Local Tomatoes Stuffed With Mediterranean Rice Salad: Recycle, Reduce, Reuse

At Restaurant Salaam, we use a lot of basmati rice; it is the main starch which accompanies our curries, our kofta and dals. Twice, sometimes three times a day, we fill up our large electric rice cooker with basmati and water and in about twenty-five minutes we have perfectly fluffy, steaming hot rice.

Which is wonderful, because cooking it is a no-brainer for all of us; the rice cooker does all of the work.

But sometimes, particularly during the summer months, business is unpredictable, and we will have a large amount of cooked rice left over at the end of a shift.

Even if we were not dealing with rising food prices and food shortages around the world, I am loathe to waste any perfectly edible food, so I am constantly working to come up with new and different ways to use cooked rice.

My new favorite is to make a salad from it, and use it to stuff ripe, juicy local tomatoes.

The version pictured here has feta cheese on top, but the truth is, you could leave that out and have a wonderful vegan entree. Even so, as a vegetarian entree, the rice and tomato salad sold out last Friday night when I ran it as a special–it tasted so good you would never know that I put it together to use up leftover cooked rice.

Dataset excerpts ->
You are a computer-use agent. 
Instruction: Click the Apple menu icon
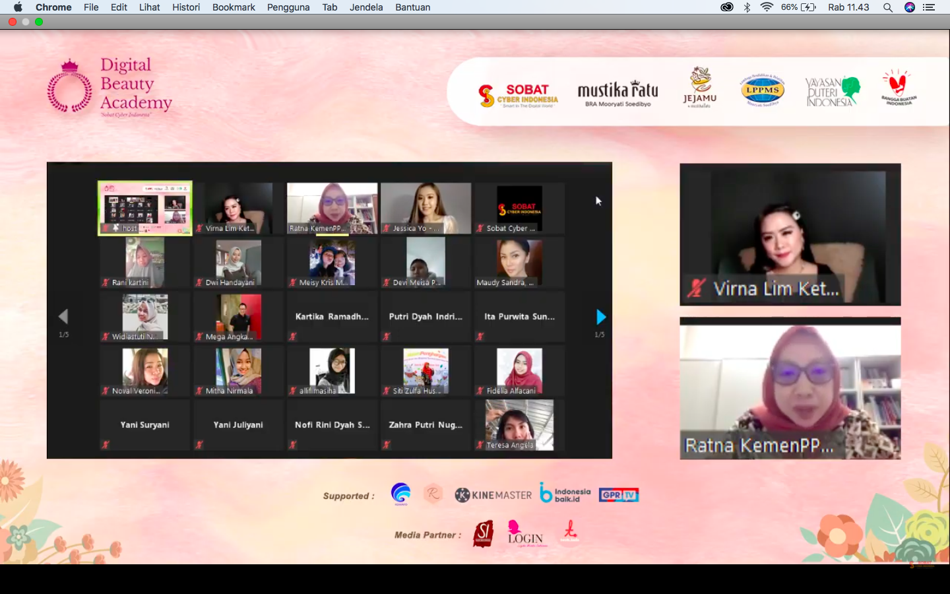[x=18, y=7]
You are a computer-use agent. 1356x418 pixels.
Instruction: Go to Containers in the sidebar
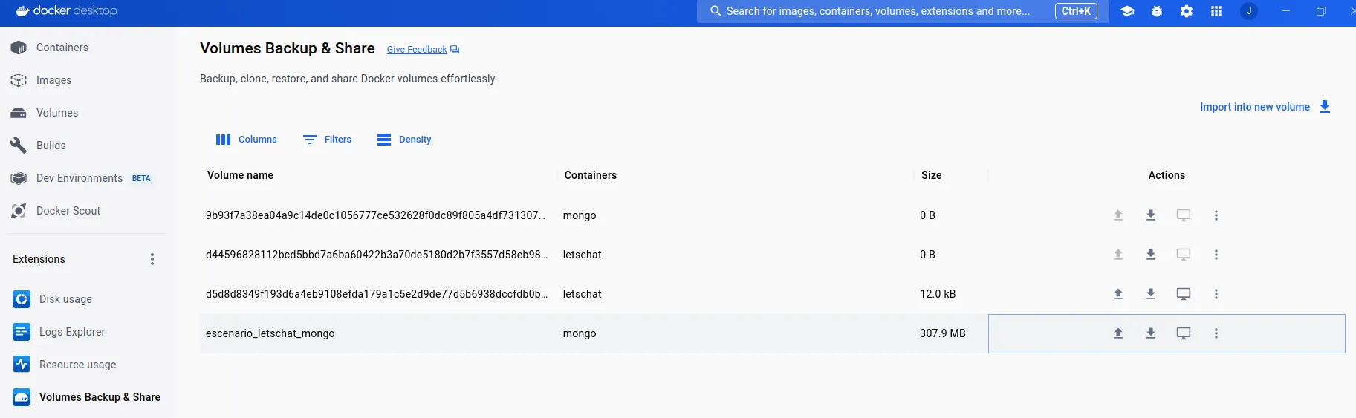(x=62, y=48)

Exercise task -> Continue the stuffed tomato article from its last sentence.

Result ->
To make it, I broke up the clumps of rice so that it all fell apart into individual grains, and then seasoned it with chopped raw red bell pepper, scallions, chopped Kalamata olives, Aleppo pepper flakes, finely diced red onion, toasted pine nuts, finely chopped parsley and lots of fresh basil. I also mixed into the dish leftover cold squash and eggplant simmered with onions, garlic, sweet peppers and tomatoes which I chopped roughly in the food processor. (You could use leftover ratatouille for this purpose, or just saute lots of onions and garlic, then add sliced green and red bell peppers. Finally add chunks of eggplants and squash and cook for a few more minutes before adding fresh or canned tomatoes and salt and pepper to taste.)

Then, I seasoned the rice salad with a simple lemon and olive oil vinaigrette, and let it chill.

The tomatoes were large fresh ones that I cored and then cut into quarters by cutting in a cross shape from the top almost all the way to the bottom. That way, the tomatoes fell open in a flower-shape, and that is where I stuffed the rice salad.

To assemble the salad, I used a mixture of baby spinach and romaine lettuce as the base of greens. Over that, I put a generous scoop of the rice salad, which makes a nest for the tomato to rest in–it keeps it from rolling around on the plate. Then, I put the tomato on top, stuffed it with another couple of scoops of rice salad, sprinkled it with feta cheese and then garnished it with a mixture of finely diced green and red bell peppers and red onion, a lemon twist and some chopped basil. I put a little bit of the same lemon olive oil vinagrette that I used in the rice in a cup on the side, and the dish was done.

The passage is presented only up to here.